One classic example of this is my recent HOA with Stephan Hovnanian and Ben Fisher, both veteran marketers, who asked me some of the most deep, nuanced questions I have been asked of late.
On an entirely different, but related, point at the very beginning of last month I had to give a HO talk to a business group in Singapore. They were new to G+ which meant that within a day I had to get them to open up a G+ account and explain how Hangouts worked and how we could connect. On the day, as it happened, for some reason, they could not get the laptop they were using to recognise the camera and for technical reasons which had to do with how the AV equipment in the room were set up, they could not switch it so I ended up giving a talk without being able to see the room (they could see me) and taking their questions, at the end, blind.
So the HO was like this:
• No visual feed for me to connect with the audience
• Imperfect acoustics in a room not really wired for me to clearly hear every question asked (we got round it by repetition)
• The audience was new to remote presentations
• My remote presentation was sandwiched between two real-life ones
Just a week later I had a very similar presentation, with a very similar audience in RL. So I had:
• Flown there especially
• Prepared a presentation backed up by slides and videos
• Required them to be there especially
• Created specific team exercises and games
When talking to corporate audiences I always provide a questionnaire and solicit feedback to gauge how effective was the process for them and what outcomes they took away.
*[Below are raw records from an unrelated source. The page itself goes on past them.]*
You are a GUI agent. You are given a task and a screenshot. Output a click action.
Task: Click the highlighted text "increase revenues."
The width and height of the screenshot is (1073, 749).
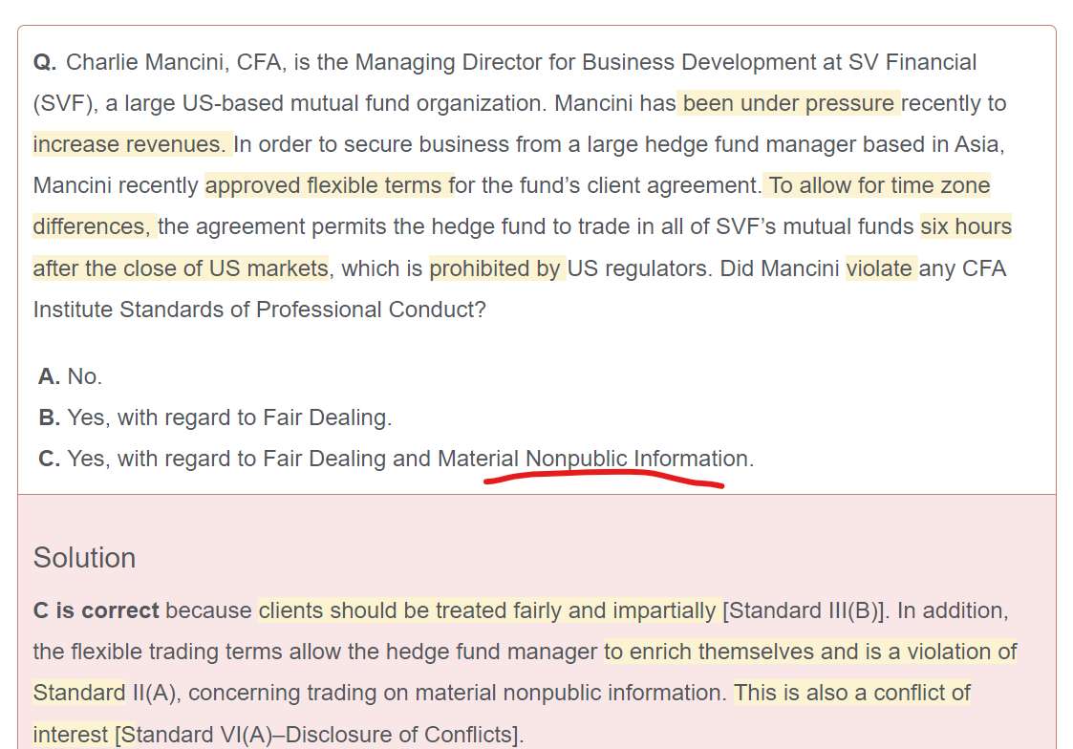[x=132, y=144]
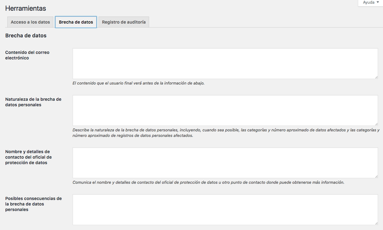Click the hint text starting with El contenido
This screenshot has height=230, width=383.
(x=138, y=83)
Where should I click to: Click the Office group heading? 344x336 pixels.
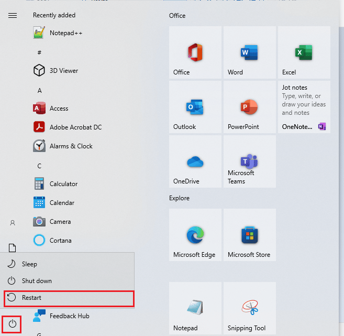tap(177, 16)
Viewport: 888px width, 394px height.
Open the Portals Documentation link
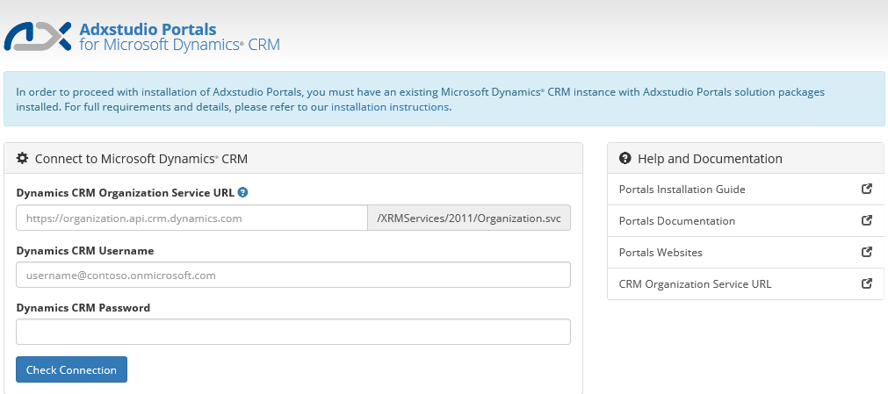click(x=676, y=221)
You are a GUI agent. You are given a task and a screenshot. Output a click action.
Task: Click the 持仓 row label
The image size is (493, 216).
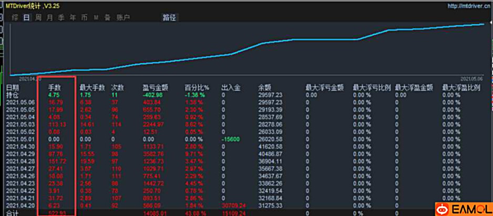[x=12, y=95]
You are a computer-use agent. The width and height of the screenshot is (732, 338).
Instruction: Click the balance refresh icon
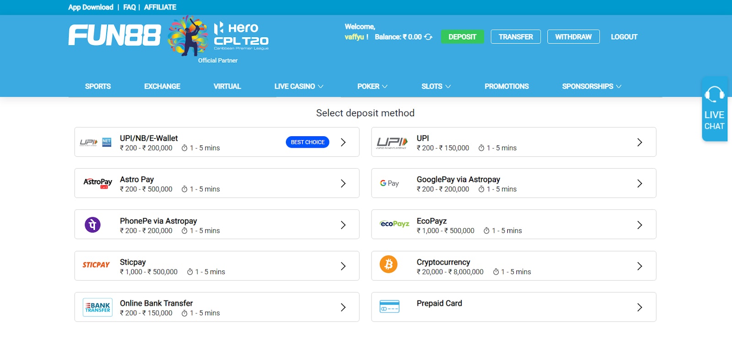click(428, 37)

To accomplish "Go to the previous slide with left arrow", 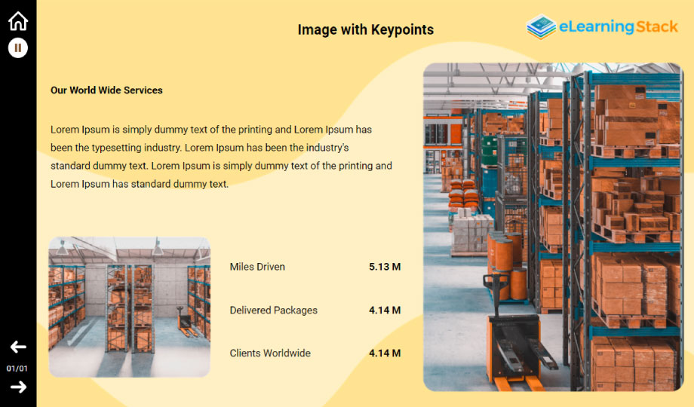I will point(17,347).
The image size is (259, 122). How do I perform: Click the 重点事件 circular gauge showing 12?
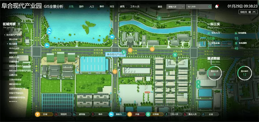(245, 73)
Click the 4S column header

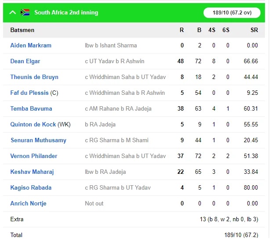pos(212,30)
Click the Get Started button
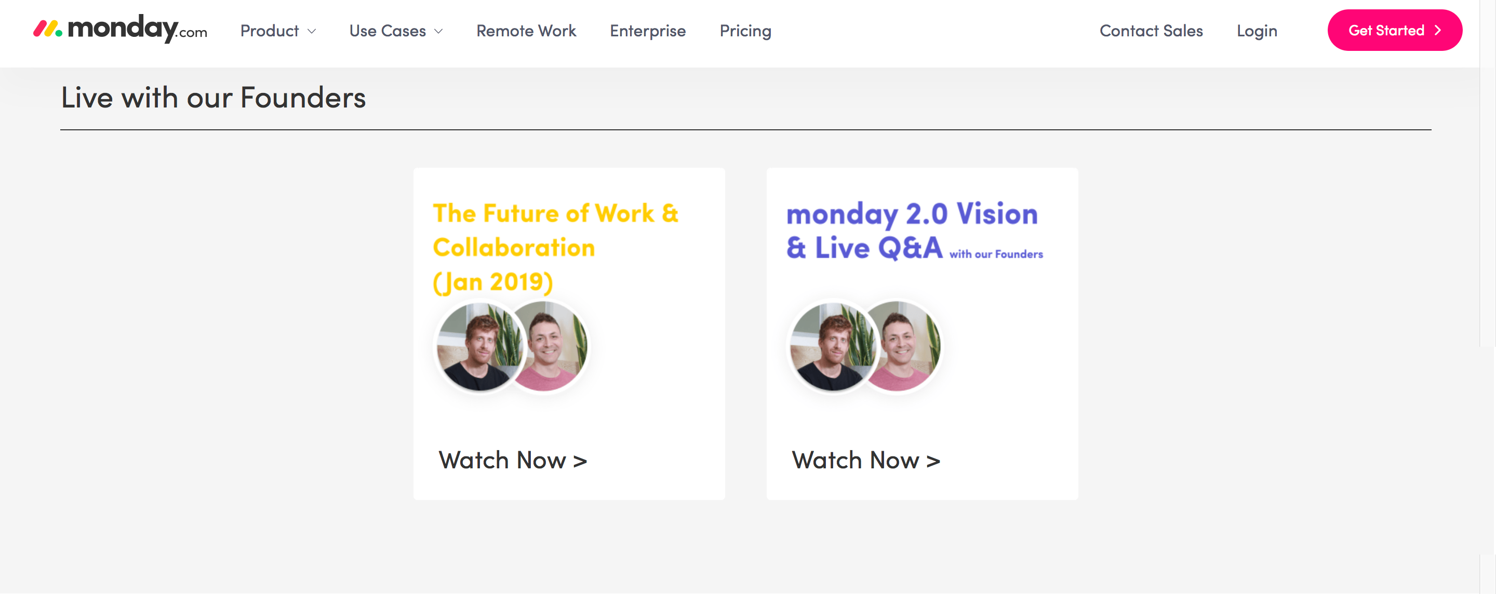 coord(1394,30)
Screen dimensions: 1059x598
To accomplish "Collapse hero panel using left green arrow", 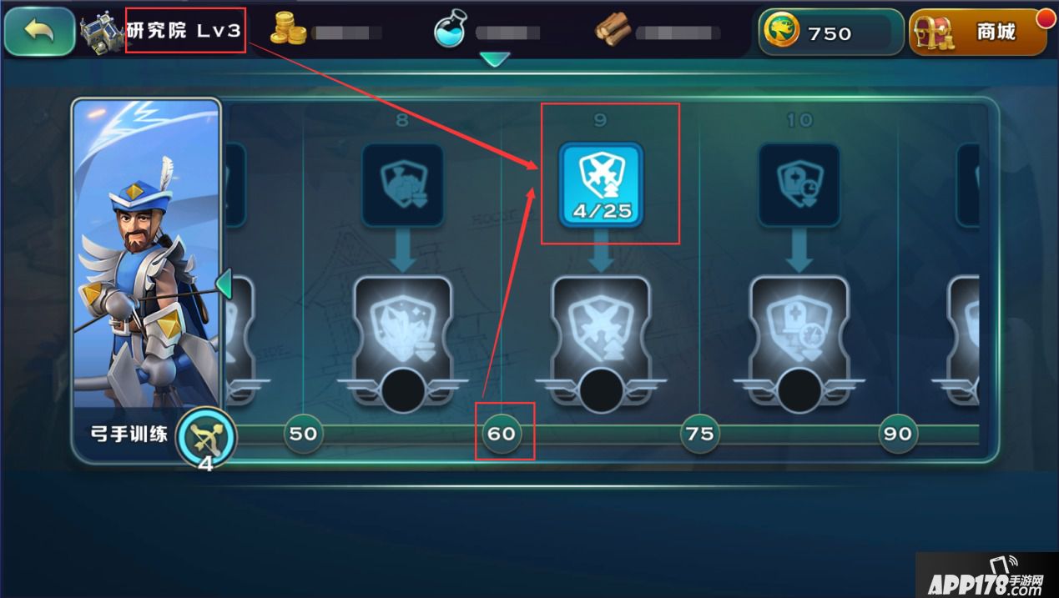I will (x=224, y=284).
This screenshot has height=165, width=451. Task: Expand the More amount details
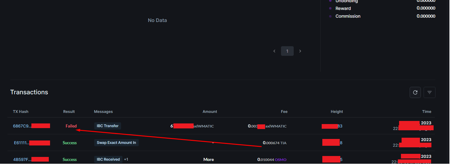pyautogui.click(x=209, y=159)
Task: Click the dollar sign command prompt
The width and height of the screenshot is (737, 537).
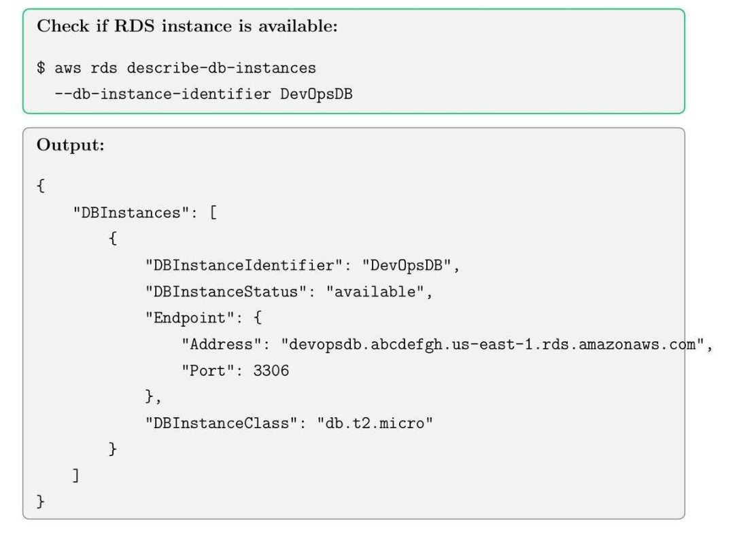Action: pyautogui.click(x=41, y=69)
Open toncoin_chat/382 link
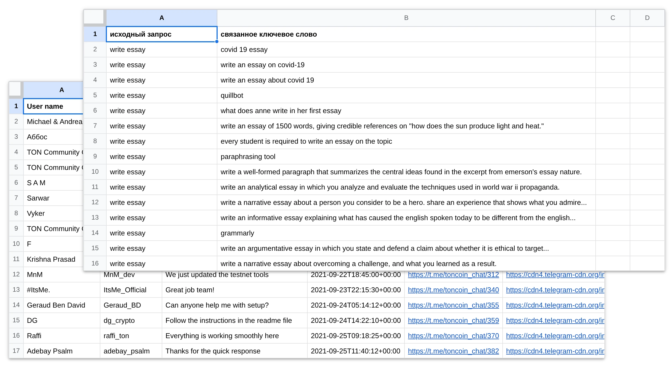The width and height of the screenshot is (672, 366). pyautogui.click(x=453, y=351)
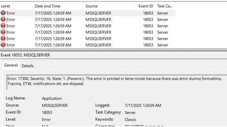The image size is (227, 127).
Task: Switch to the Details tab
Action: [28, 66]
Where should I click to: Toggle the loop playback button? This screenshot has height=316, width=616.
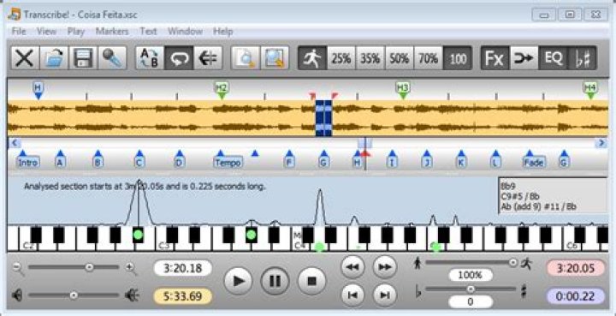point(179,58)
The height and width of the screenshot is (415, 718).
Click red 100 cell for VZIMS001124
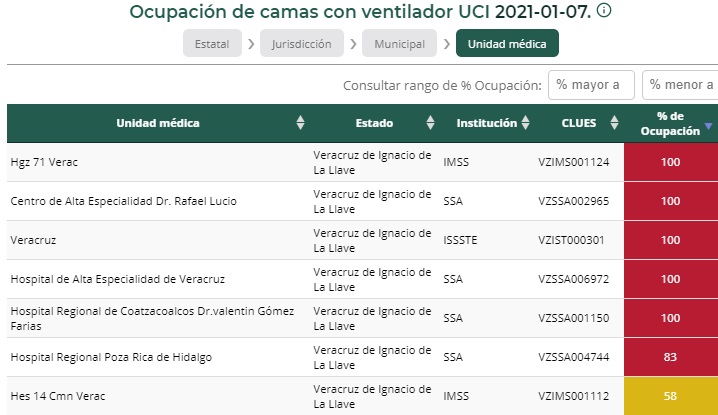pyautogui.click(x=670, y=162)
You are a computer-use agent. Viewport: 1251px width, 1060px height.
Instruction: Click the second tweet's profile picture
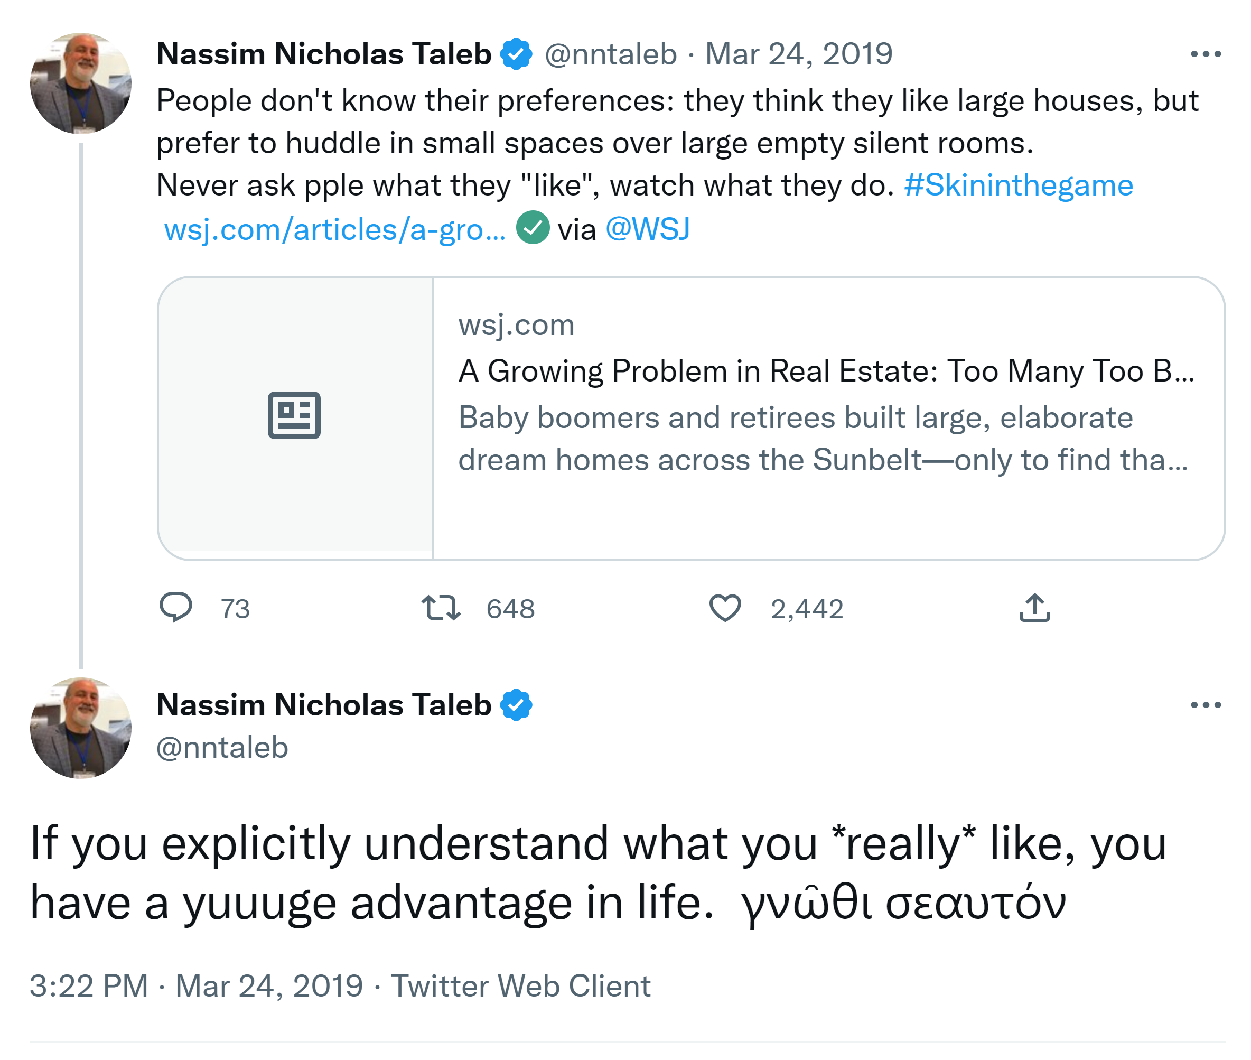[x=81, y=728]
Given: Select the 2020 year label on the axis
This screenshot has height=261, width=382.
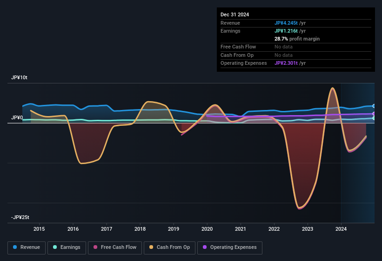Looking at the screenshot, I should [207, 229].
What surprised me the most, in this case, was that the imperfectly executed, remote presentation delivered a couple of percentage points higher in audience satisfaction than the way more elaborate, live one.
This is a single example and it’s difficult to draw to many conclusions from it. But it did have me thinking that maybe the reason for the difference, small as it was, lay in the fact that in my HO performance the audience felt more in control. Stripped of the extra layers of metrics that RL presentations are judged by (the clothes of the presenter, the time of the day, the chemistry with some of the audience members, etc) the real value of the HO lay in the content that was being delivered and the way the adversarial conditions were being overcome.
The Semantic Search Question
Hangouts on Air, of course, really come into their own when you also consider the impact they have on search. Semantic search looks at the relationship between individuals on the web in order to calculate the relevance of each one and the importance of the content they interact with.
A HOA provides an easy means of generating engagement, creating interaction and citations (for a brand) and generating the kind of footprint that impacts, positively, on search. And that’s before we take into account the benefits that are derived from the speech-to-text interpretation that happens automatically on YouTube and the content mining that Google’s increasingly better understanding of spoken speech, allows.
I have, of late, being working remotely on an increasing basis with corporate clients. It is easier on my sanity, much more cost-effective for the client as they do not need to pay my expenses and they lose less working time from their stuff who access the HOA either individually, at their desks or in a room, together (when their location allows it). I am keeping a close eye on the results. As data accumulates I will know if the learning outcomes are the same as with live events.
In the meantime, Hangouts On Air, should feature prominently in your marketing horizon and should start to be factored in your plans for building brand equity and finding an audience.